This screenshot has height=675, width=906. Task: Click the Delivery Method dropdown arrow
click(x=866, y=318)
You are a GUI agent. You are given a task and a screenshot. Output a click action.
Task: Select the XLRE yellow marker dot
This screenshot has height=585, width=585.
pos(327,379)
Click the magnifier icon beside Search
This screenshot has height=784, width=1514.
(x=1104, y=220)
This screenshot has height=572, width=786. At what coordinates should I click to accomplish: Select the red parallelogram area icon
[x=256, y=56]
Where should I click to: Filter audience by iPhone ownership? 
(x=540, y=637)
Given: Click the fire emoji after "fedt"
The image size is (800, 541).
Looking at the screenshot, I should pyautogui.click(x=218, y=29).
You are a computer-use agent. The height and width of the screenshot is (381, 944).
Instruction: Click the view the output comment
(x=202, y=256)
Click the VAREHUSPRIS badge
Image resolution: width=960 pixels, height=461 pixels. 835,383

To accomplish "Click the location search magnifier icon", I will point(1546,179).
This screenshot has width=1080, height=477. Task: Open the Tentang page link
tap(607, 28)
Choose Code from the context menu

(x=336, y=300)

------------------------------------------------------------------------

WHAT THE EXERCISE ASKS
Print the entries once more, identical in every line.

TASK SOLUTION
This screenshot has height=675, width=906. Task: Click the Delivery Method dropdown arrow
click(x=866, y=318)
You are a GUI agent. You are given a task and a screenshot. Output a click action.
Task: Select the XLRE yellow marker dot
This screenshot has height=585, width=585.
pos(327,379)
Click the magnifier icon beside Search
This screenshot has height=784, width=1514.
(x=1104, y=220)
This screenshot has height=572, width=786. At what coordinates should I click to accomplish: Select the red parallelogram area icon
[x=256, y=56]
Where should I click to: Filter audience by iPhone ownership? 
(x=540, y=637)
Given: Click the fire emoji after "fedt"
The image size is (800, 541).
Looking at the screenshot, I should pyautogui.click(x=218, y=29).
You are a computer-use agent. The height and width of the screenshot is (381, 944).
Instruction: Click the view the output comment
(x=202, y=256)
Click the VAREHUSPRIS badge
Image resolution: width=960 pixels, height=461 pixels. 835,383

To accomplish "Click the location search magnifier icon", I will point(1546,179).
This screenshot has width=1080, height=477. Task: Open the Tentang page link
tap(607, 28)
Choose Code from the context menu

(x=336, y=300)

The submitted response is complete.